ARBEITSAUFTRAG:
Schreiben Sie die Einträge unverändert ab. Beginnen Sie mit der Zeile, die „The image size is (702, 578).“ enthält, und hören Sie erst nach der letzten Zeile der Einträge auf.

EXTRAHIERTE DATEN:
____
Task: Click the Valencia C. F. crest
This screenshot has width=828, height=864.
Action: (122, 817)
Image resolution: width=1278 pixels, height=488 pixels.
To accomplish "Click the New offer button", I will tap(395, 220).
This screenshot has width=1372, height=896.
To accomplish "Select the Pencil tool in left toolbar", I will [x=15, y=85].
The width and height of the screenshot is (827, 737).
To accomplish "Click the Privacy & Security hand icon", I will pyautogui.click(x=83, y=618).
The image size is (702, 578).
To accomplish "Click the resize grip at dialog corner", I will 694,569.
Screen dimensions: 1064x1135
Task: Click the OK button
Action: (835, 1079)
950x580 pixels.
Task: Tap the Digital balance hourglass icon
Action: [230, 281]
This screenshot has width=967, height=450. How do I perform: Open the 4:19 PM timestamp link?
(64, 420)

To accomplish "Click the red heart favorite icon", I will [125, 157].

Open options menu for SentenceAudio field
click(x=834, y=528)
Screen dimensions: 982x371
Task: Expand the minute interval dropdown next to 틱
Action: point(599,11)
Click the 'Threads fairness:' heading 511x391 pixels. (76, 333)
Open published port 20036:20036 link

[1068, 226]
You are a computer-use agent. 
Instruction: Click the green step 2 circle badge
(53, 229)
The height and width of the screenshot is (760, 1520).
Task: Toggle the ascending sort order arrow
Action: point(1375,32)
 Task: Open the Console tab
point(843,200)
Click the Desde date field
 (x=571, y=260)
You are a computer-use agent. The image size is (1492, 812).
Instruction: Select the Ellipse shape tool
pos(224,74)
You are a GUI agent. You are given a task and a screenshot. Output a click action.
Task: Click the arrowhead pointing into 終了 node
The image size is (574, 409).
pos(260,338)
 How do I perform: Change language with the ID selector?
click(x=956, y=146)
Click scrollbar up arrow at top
____
ERGEBNIS UNTEN:
The image size is (702, 578).
To accomplish "Click the resize grip at dialog corner", I will 694,569.
Screen dimensions: 1064x1135
Task: Click the OK button
Action: (835, 1079)
950x580 pixels.
Task: Tap the Digital balance hourglass icon
Action: [230, 281]
This screenshot has width=967, height=450. How do I perform: Open the 4:19 PM timestamp link?
(64, 420)

To accomplish "Click the red heart favorite icon", I will [125, 157].

Open options menu for SentenceAudio field
click(x=834, y=528)
Screen dimensions: 982x371
Task: Expand the minute interval dropdown next to 틱
Action: point(599,11)
Click the 'Threads fairness:' heading 511x391 pixels. (76, 333)
Open published port 20036:20036 link

[1068, 226]
You are a computer-use agent. 
Instruction: Click the green step 2 circle badge
(53, 229)
The height and width of the screenshot is (760, 1520).
Task: Toggle the ascending sort order arrow
Action: point(1375,32)
 Task: Open the Console tab
point(843,200)
Click the Desde date field
 (x=571, y=260)
You are a computer-use agent. The image size is (1492, 812).
Instruction: Select the Ellipse shape tool
pos(224,74)
You are a GUI agent. You are given a task and a screenshot. Output a click action.
Task: Click the arrowhead pointing into 終了 node
The image size is (574, 409).
pos(260,338)
 How do I perform: Change language with the ID selector?
click(x=956, y=146)
Click scrollbar up arrow at top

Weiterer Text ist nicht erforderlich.